Freie, nicht kommerzielle Lokalradios

Unter den 50 Bewilligungen sind auch neun für sog. »Freie Radios«, die in Zukunft die ca. 2.000 »Freien« oder »Community Radios« in Europa bereichern werden. Diese erhielten ihre Sendelizenz vor allem deshalb, weil ihre Arbeit zu mehr Außenpluralität und größerer Meinungsvielfalt beiträgt und Personengruppen berücksichtigt, denen in einem kommerziell orientierten Radio kaum Platz zur Artikulation geboten wird, wie z. B. soziale, kulturelle, ethnische oder andere Minderheiten. Sie sollen Offenheit repräsentieren und zur BürgerInnenbeteiligung beitragen. Als Aushängeschild für die österreichischen »Freien« gilt Radio FRO in Linz, das seine Lizenz gegen zehn Mitbewerber, darunter zwei FP-nahe Gruppierungen, erstritt. Ausschlaggebend hierfür waren mehrere Faktoren. So konnten die Betreiber mit einer breiten Unterstützung aus Kunst, Kultur, Bildung, Sozialem und Politik aufwarten. Man hatte bereits einen erfolgreichen Probebetrieb via Kabel hinter sich (259 Stunden und 38 Minuten Programm), in Workshops wurden und werden Multiplikatoren für die Radioarbeit ausgebildet und damit die Basis für die Mitarbeit verbreitert. Mit dem ORF hat man bereits im Rahmen des Kunstradios für die Dokumenta X kooperiert, und ob dieser breiten Basis setzten sich zuletzt sogar Stadt und Land bei der Regionalradiobehörde für die Zuerkennung der zweiten Linzer Lokalfrequenz an Radio FRO ein.

Doch nicht alle nichtkommerziellen Radios in Österreich können mit derartigen Vorarbeiten und Credits aufwarten.

Stolpersteine

Die größten Gefahren für die neun »Freien«, deren Schaffen natürlich von Beginn an von ausgebooteten Mitbewerbern wie auch von der Politik genau verfolgt werden wird, lauern dort, wo man auf keine gewachsene Trägerschaft zurückgreifen kann. Wo nämlich die Authentizität des »Radios von unten« fehlt, kann man auch durch Technik fehlende Inhalte nicht kompensieren.
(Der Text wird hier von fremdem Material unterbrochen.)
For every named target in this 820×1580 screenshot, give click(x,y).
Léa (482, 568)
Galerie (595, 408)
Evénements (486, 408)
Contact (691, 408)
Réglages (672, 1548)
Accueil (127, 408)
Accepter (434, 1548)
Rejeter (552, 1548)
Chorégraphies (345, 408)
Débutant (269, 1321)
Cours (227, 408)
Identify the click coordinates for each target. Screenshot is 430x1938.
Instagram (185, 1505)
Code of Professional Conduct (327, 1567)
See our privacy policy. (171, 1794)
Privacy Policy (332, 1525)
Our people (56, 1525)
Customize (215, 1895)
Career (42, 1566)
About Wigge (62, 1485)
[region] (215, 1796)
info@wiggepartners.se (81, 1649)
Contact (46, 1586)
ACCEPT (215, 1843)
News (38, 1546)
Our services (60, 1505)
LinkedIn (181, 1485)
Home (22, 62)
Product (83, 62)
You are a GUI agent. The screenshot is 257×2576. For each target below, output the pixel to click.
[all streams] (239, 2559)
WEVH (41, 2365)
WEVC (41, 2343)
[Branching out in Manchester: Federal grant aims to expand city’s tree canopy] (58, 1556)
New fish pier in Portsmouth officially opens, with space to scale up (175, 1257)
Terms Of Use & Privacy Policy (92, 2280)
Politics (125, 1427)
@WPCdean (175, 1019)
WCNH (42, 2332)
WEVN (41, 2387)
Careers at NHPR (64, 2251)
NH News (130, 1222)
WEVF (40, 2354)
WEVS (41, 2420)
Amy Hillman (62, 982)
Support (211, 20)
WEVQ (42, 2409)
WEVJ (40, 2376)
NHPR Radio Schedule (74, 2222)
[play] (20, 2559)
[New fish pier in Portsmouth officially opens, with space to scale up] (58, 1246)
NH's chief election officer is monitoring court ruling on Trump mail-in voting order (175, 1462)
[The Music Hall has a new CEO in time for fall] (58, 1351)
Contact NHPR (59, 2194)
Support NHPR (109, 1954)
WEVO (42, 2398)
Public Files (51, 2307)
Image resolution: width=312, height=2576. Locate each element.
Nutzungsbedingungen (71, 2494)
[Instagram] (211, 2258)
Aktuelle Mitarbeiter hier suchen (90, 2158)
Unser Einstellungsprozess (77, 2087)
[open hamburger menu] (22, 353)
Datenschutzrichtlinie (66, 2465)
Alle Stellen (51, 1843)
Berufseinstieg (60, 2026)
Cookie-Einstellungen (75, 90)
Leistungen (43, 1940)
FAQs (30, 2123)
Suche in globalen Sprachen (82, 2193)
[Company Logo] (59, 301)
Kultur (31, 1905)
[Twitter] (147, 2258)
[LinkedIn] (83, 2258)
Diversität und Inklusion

Und die recherchierten Minderheitenprogramme macht immer noch der ORF am besten.

Schlimm kann's auch werden, wenn sich frischgebackene Radiomacher zu sehr am großen Bruder ORF orientieren: die FM4 Verschnitte, die Radio FRO im Vorjahr zu einer Präsentation in die Arge als Fallbeispiele mitgebracht hatte, liegen den Beteiligten noch heute im Magen.

Daneben warten noch Akzeptanz-, Qualitäts-, Personal-, Finanzierungs- und Branchenprobleme sowie eigene Fehleinschätzungen (Das Senden in Programmfenstern von kommerziellen Lokalsendern ist z. B. in Deutschland laut Medienwissenschafterin Johanna Dorer durchgehend gescheitert, da man doch nur eine Störung für die Werbetauglichkeit darstellte).

Für den Kampf um die Gelder - immerhin will man mittelfristig 50% der Kosten selbst einspielen - gibt es genügend Modelle, die zwischen staatlicher und privater Förderung angesiedelt sind. Hörer, Wirtschaft und Programmacher könnten zu Zahlungen für »ihr« Radio motiviert werden. Die Hörer müssen aber erst einmal gefunden werden (gesendet ist noch lange nicht gehört), die leidige Sponsoringdebatte hat schon im Kulturbereich gezeigt, daß man in unseren Breiten mit daraus lukrierten Beträgen nicht rechnen darf. Und wenn man für die eigenen Sendebeiträge - wenn auch geringfügig - zur Kassa gebeten wird, so besteht die Gefahr, daß verstärkt die produzieren, die es sich auch leisten können.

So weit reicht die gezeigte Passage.